_EXTRACT TO READ_
>>>>
195. Honors in Principles of Sociology. Open to freshmen and sophomores admitted to the Honors Program, and to others with a grade point average of at least 3.2. Credit is not granted for Sociology 195 and Sociology 100 or 400. (4). (SS).

This course is not a survey of all of sociology. It is a highly selective introduction designed to provide each student with the TOOLS of sociological analysis. After the first weeks of introductory lectures and discussions, students will form research teams to carry out their own projects to be presented orally at the end of the term. Throughout the term, we will follow the progress of each project, exchanging experiences and criticism. In class we will cover: (1) Concepts used in analyzing social groups of various sizes and types as well as the processes that go on within these groups; (2) Introduction to methods of inquiry and study design sufficient to allow you to develop your own project and critique others. (Kinghorn)

202. Contemporary Social Issues I. (2-4). (SS). Credit is granted for a combined total of 8 credits elected through Soc. 202, 203, and 401.

American society has become more concerned about sports. The number of participants has increased tremendously over the last decade, as has the proliferation of health spas and physical fitness facilities. Larger proportions of our population than ever before are now participating in sports and related activities. Spectator participation in the traditional sports events such as baseball, football and basketball has also increased. Exposure to sports events is available virtually twenty-four hours each day on sports broadcasting networks. Not only has exposure to the traditional sports increased, now tennis, golf and gymnastics enjoy national prominence and commercial success. Participation of minorities and women in sports is expanding. Age no longer is a constraint to participation. Now there are programs available from the cradle to the grave. The trends identified and examined in this course provide a basis to determine: (1) reasons for this heightened interest and participation, (2) the degree to which various segments of society participate, and (3) to assess the degree to which sports is a microcosm of American social, political and economic norms. Course requirements include a project or paper, a set of exercises, midterm, and final examinations. (Deskins)

For Undergraduates Only

210. Elementary Statistics. (4). (SS).
<<<<
_EXERCISE DESCRIPTION_
Please carry on the sociology course listings from the point where they stop.

_RECORDED INFORMATION_
>>>>
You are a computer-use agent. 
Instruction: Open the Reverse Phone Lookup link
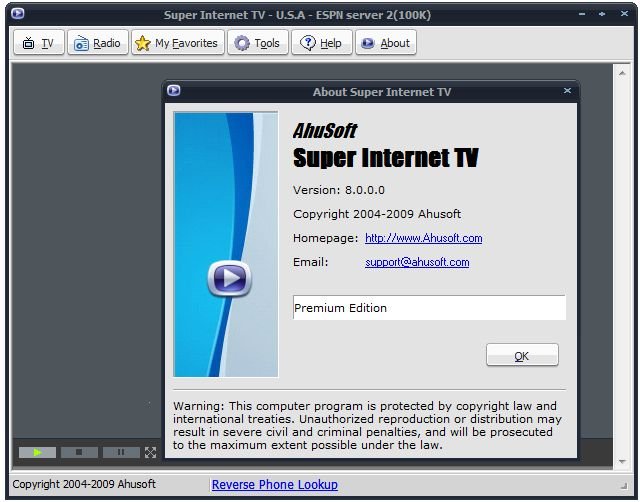(274, 484)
<<<<
_EXERCISE RESPONSE_
The purpose of the course is to provide literacy in the evaluation of quantitative evidence as it relates to the world of alternative, testable ideas. Students are familiarized with a variety of descriptive statistics (interpretation of tables, measures of association, regression, etc.), inductive statistics (theory of sampling, significance tests) and the empirical origin of statistical data (surveys, consensuses, observational studies). Several forms of decision-making based on quantitative and non-quantitative evidence are compared and contrasted. No special background or preparation is needed. Students capable of handling arithmetic have all the mathematical skills required for the course. Problem sets are routinely assigned to illustrate the concepts of the course. Additionally, the course will provide students with an introduction to "statistical packages" easily used on microcomputers. NO PREVIOUS EXPERIENCE WITH THIS TECHNOLOGY IS NECESSARY. This will provide an opportunity to analyze and discuss some real data sets. Course grades are determined by performance on three major exams (including the final) and some quizzes given in the discussion sections. The new format generates four credit hours from two lectures and two hours of discussion per week. (Goldberg)

303. Racial and Cultural Contacts. No credit granted to those who have completed 503. (3). (SS).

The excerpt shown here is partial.